Description of the task —
Using the line with "Screen dimensions: 1024x543" as your starting point, transcribe it and each line beneath it word for word until the records run out, without pictures.

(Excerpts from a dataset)
☆ ☆ ☆

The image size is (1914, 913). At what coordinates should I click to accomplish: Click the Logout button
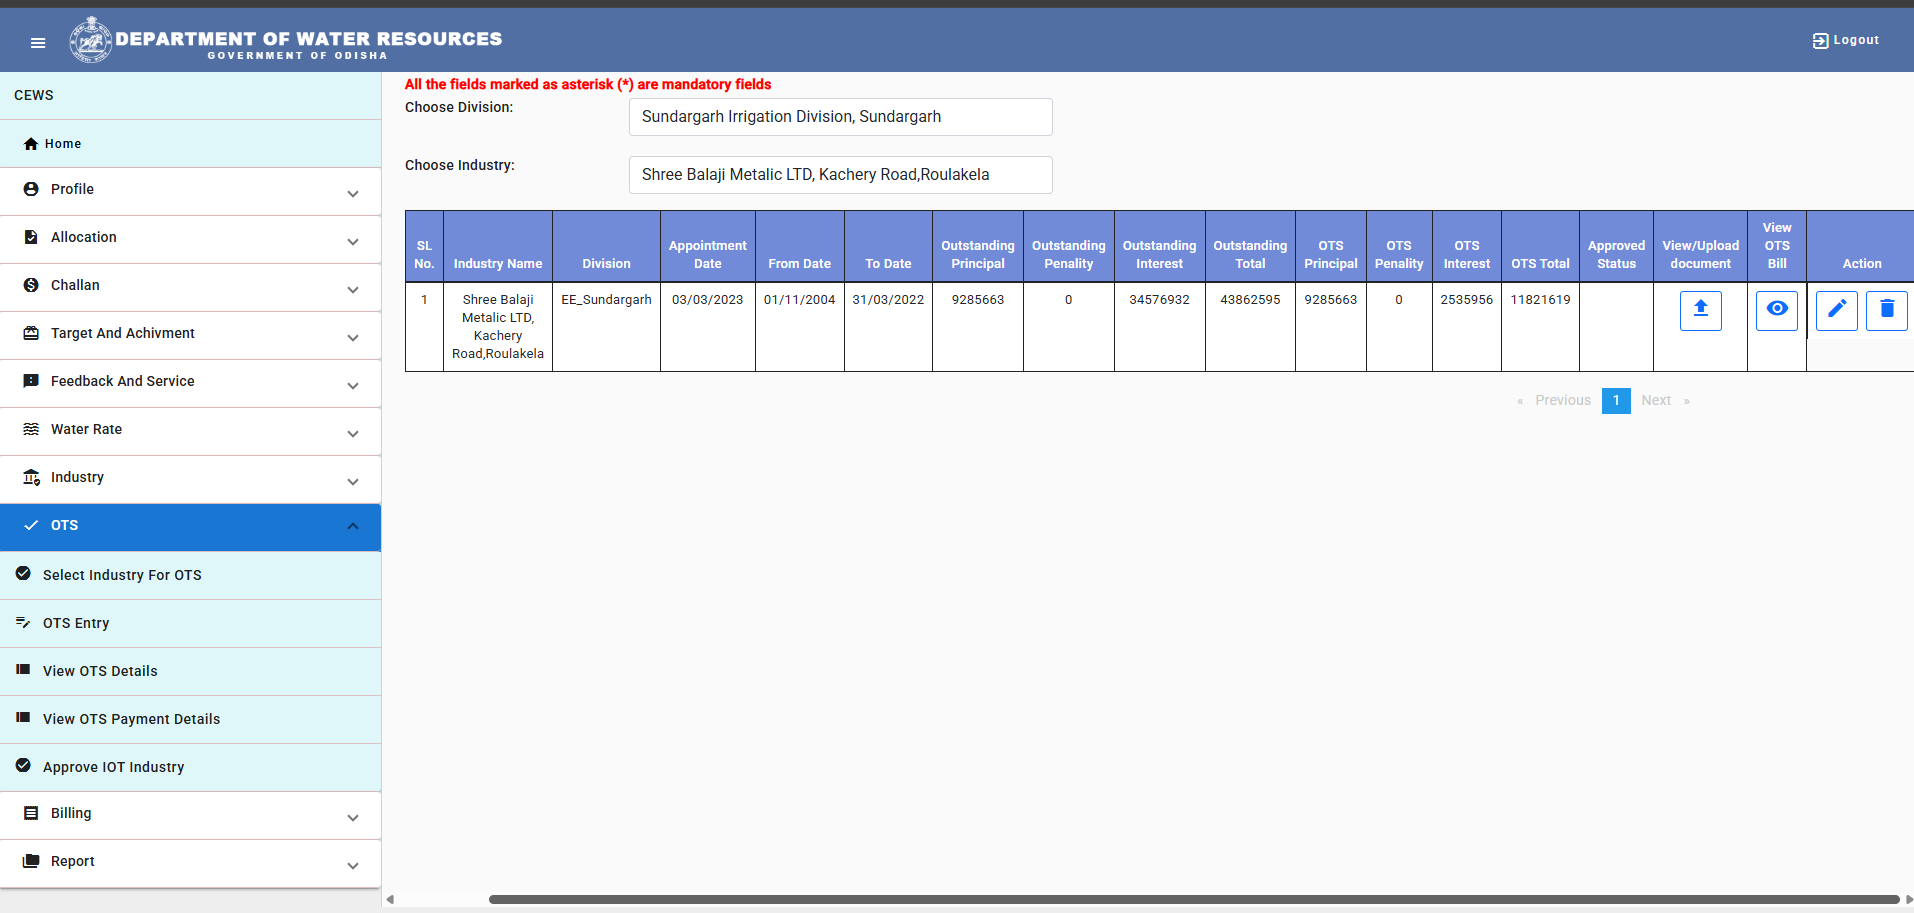1846,40
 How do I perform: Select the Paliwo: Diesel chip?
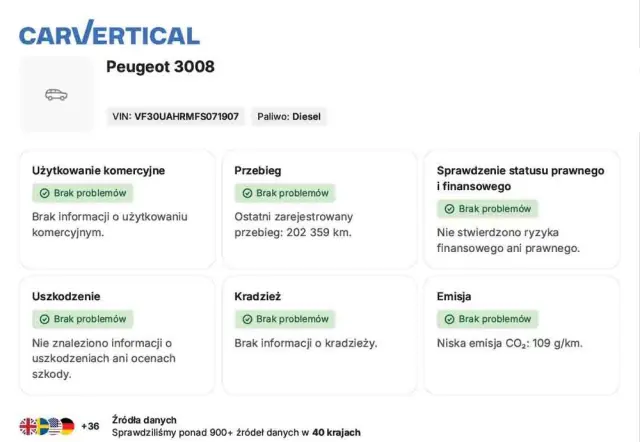point(289,117)
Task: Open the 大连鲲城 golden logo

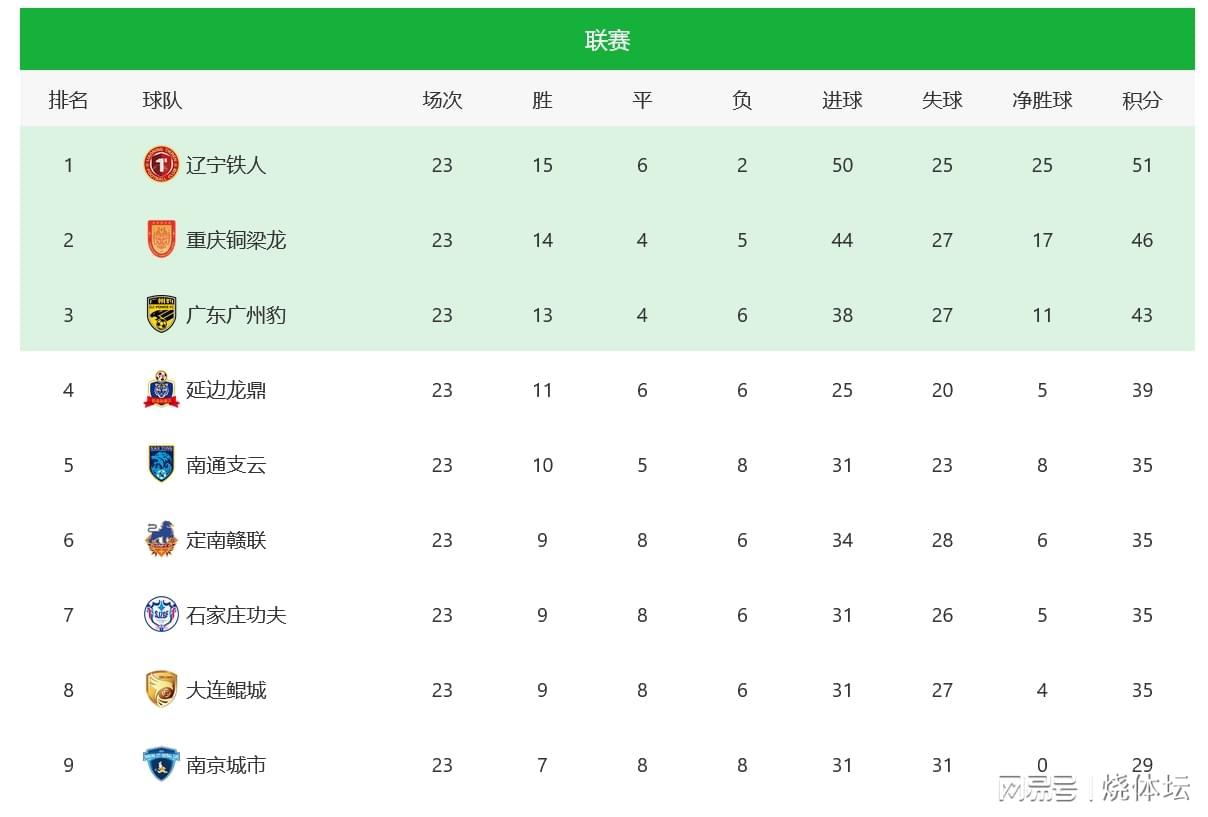Action: [x=161, y=689]
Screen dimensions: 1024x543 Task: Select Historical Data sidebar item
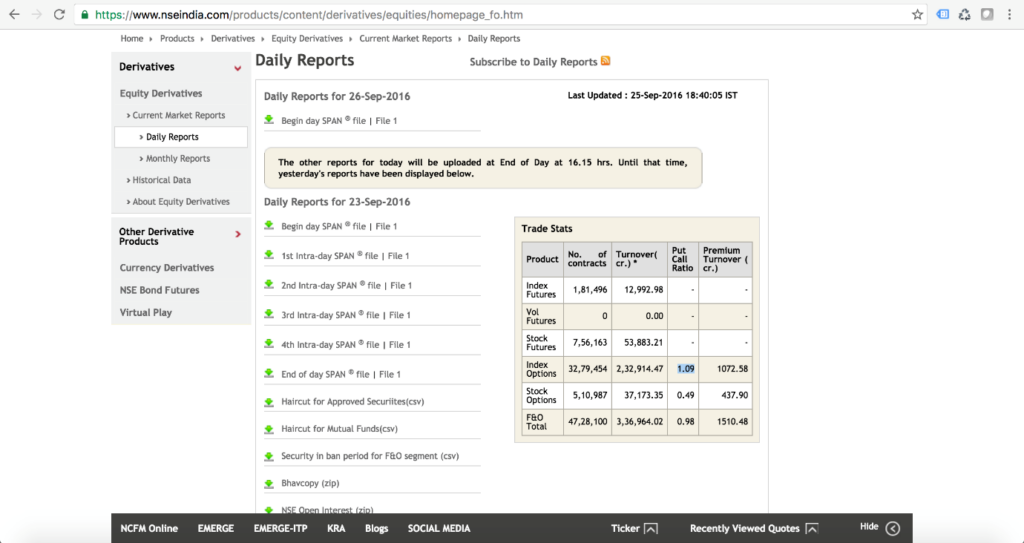[161, 180]
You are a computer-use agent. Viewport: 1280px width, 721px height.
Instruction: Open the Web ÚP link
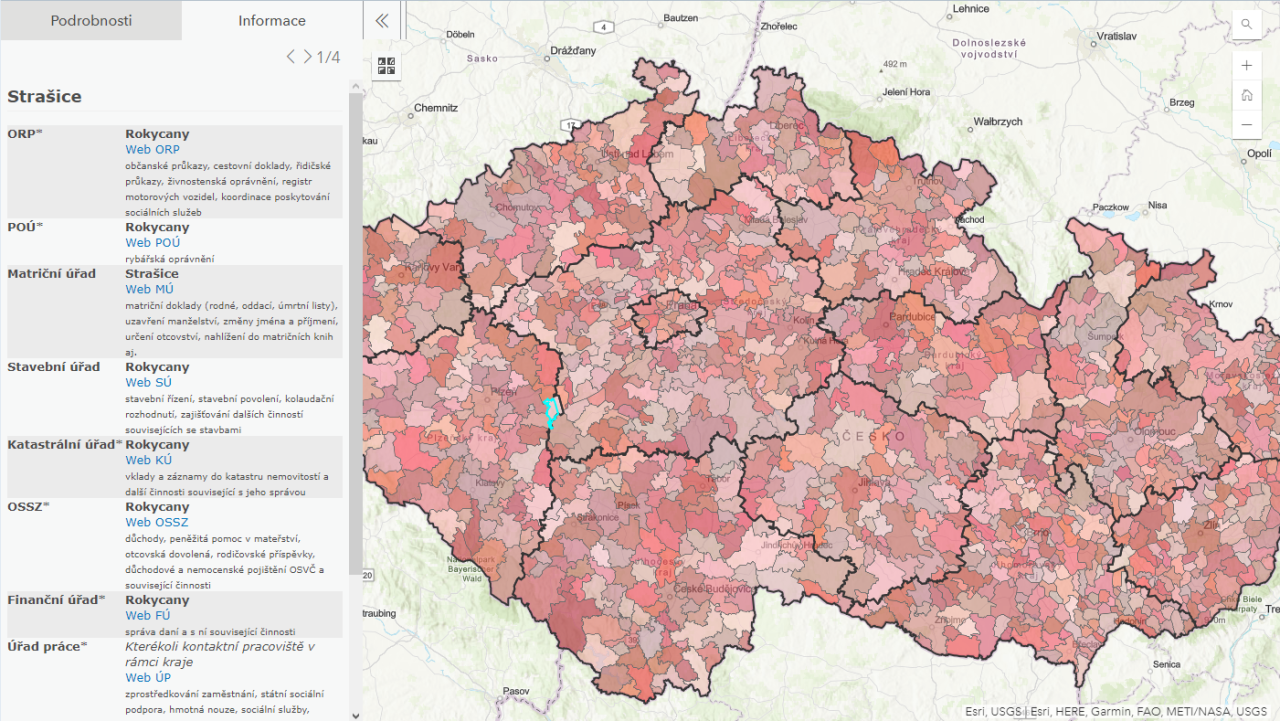(x=148, y=677)
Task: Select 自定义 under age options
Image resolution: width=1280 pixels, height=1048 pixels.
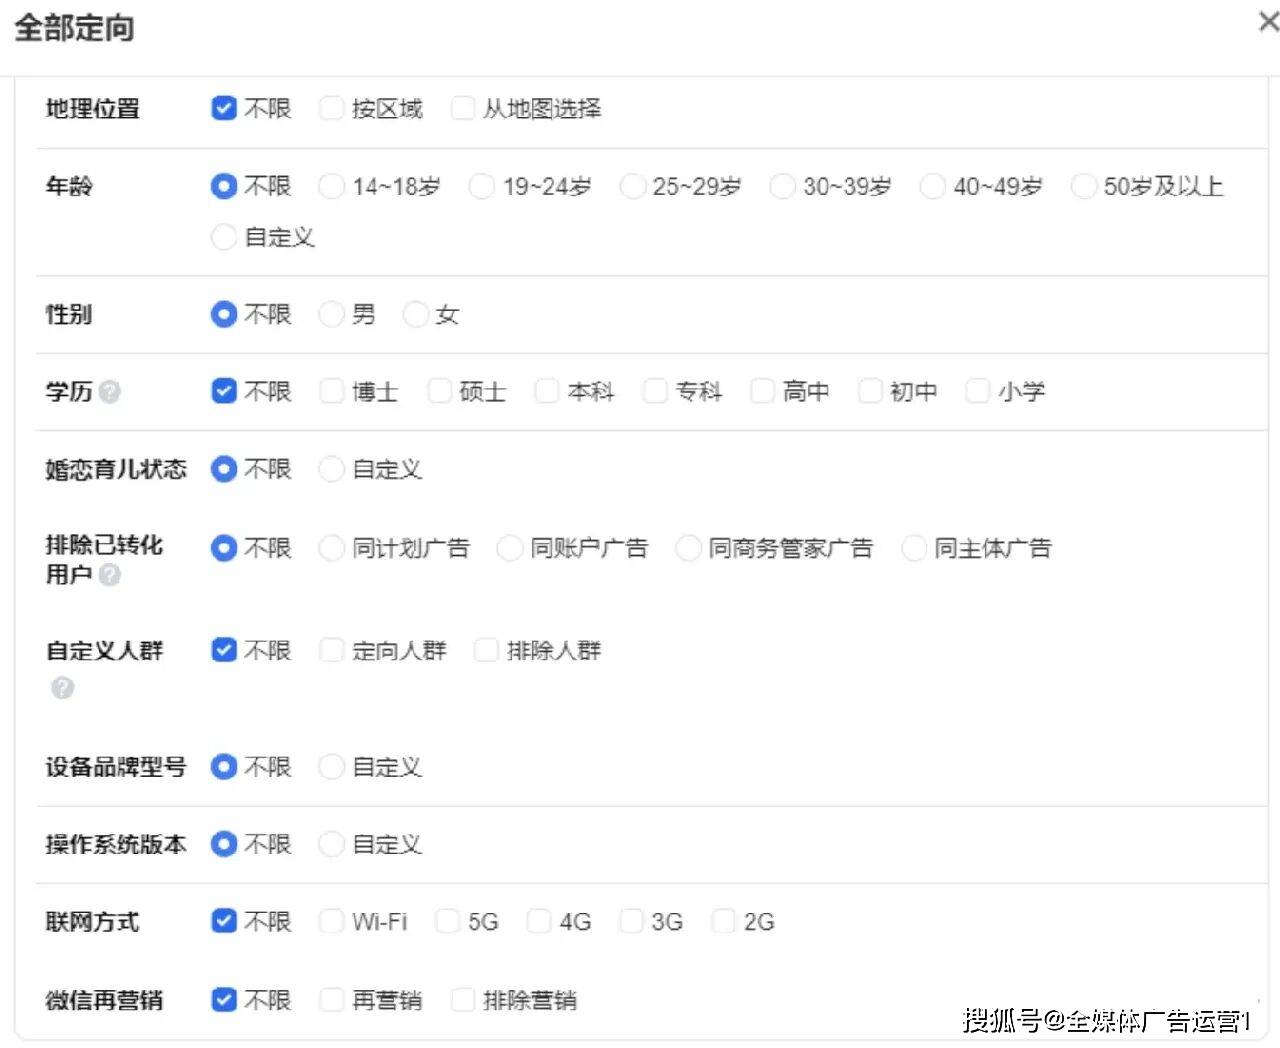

☆ ☆ ☆

Output of the task —
Screen dimensions: 1024x543 Task: Select Historical Data sidebar item
[161, 180]
You are a computer-use agent. Viewport: 1280px width, 721px height.
Instruction: Open the Web ÚP link
(x=148, y=677)
Task: Select 自定义 under age options
Image resolution: width=1280 pixels, height=1048 pixels.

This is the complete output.